+++ Extract
That’s not entirely true. There have been story arcs on DS9 that lasted many episodes. And season 3 of Enterprise was a 20+ episode season long story arc. One that many feel greatly improved the show.
I don’t think Sam was suggesting Star Trek hasn’t had successful story arcs before, he’s only suggesting Discovery hasn’t had it yet. At least that’s how I read it.
And I have to agree. You know my feelings about season one which was a complete mess IMO. Season 2 was better by far but sadly still dropped the ball in the end and was a complete mess as well. It was just a more enjoyable mess is probably the best way to put it.
I didn’t think the third season of Enterprise arc was that amazing and probably ran a little long, but I’ve watched it about four times in its entirety. I can’t even bring myself to watch the first season of Discovery a second time yet.
And neither show gets anywhere close to what DS9 did and at the rate Trek is going probably never will again.
++++++
+++ Given material
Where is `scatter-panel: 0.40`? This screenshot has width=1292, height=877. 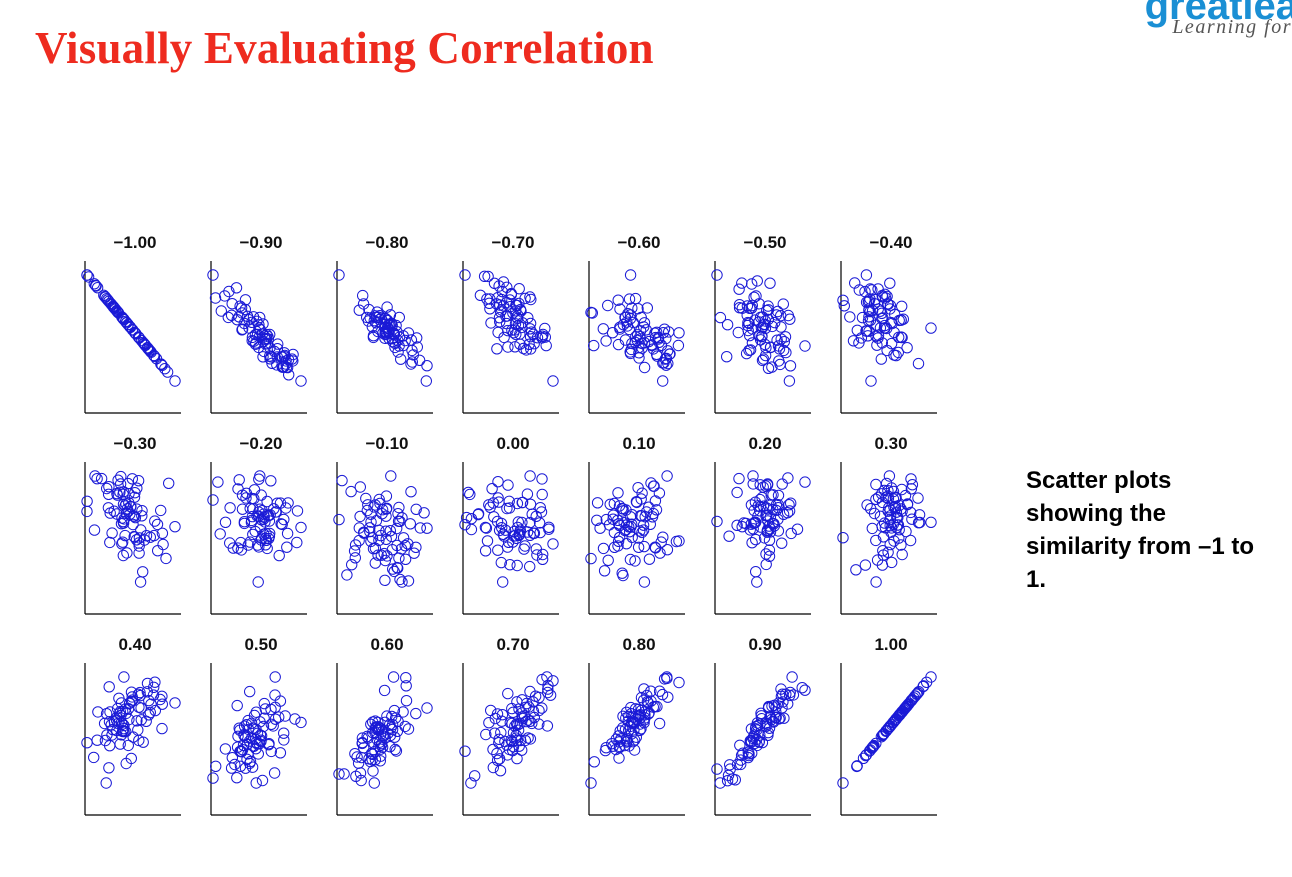 scatter-panel: 0.40 is located at coordinates (131, 726).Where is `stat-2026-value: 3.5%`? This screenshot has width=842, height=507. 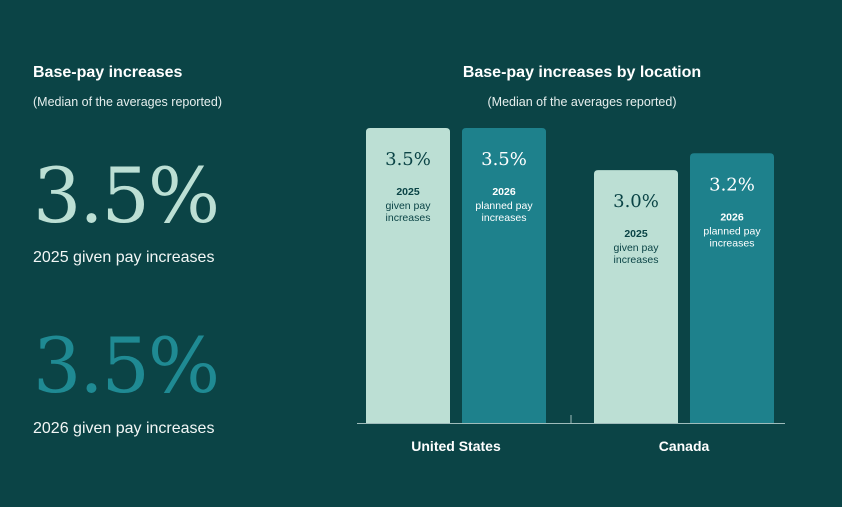 stat-2026-value: 3.5% is located at coordinates (126, 366).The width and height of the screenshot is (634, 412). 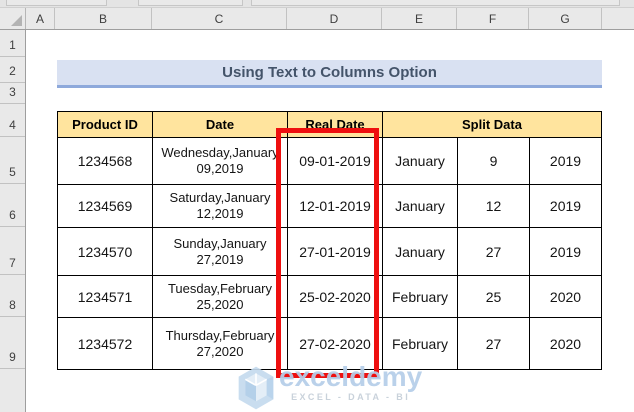 I want to click on name-box-remnant, so click(x=56, y=3).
++++++
■ Directions: Pick up the forum discussion of Star Trek story arcs where it stops and keep it going. The listing plays no part in what follows.

■ Reply to the exercise:
I think Enterprise S3 was pretty good, myself. But let’s focus on what we both think worked well, DS9. They managed to have story arcs that both moved the major story along and focused on the people involved. This part is what Discovery is lacking. At least, that is what it feels like is lacking. There could be a number of reasons for this. Maybe it’s the short season. Maybe it’s because they jumped straight into the major story without letting the audience really get a chance to connect and flesh out the characters a bit. All I can say is that I’m really not caring much for the original Discovery people and I really don’t think I’m alone in that assessment. My thinking is that the show is harmed by the short season aspect. It doesn’t give us time to really become invested in the characters. Thus far it seems the show has never given us more than one character driven episode in row. I get the short season for streaming shows. But sometimes one needs to take a step back and look at the bigger picture for the greater good of the show.
That’s nothing. ‘Three’s Company’ ran for 8 successful seasons and launched several spin-offs.
I agree with Sam. I think both seasons started out very strong . . . but they couldn’t stick the landing either time. S1 descended into a series of increasingly absurd twists that only seemed designed to bring folks back the next week. S2 just had a giant mystery box strategy that fell apart once one had time to look back on the whole season. Maybe it was a reflection on a lack of a clear plan. I assume it’s at least in part a reflection of, what, four different showrunners/showrunner teams in two seasons?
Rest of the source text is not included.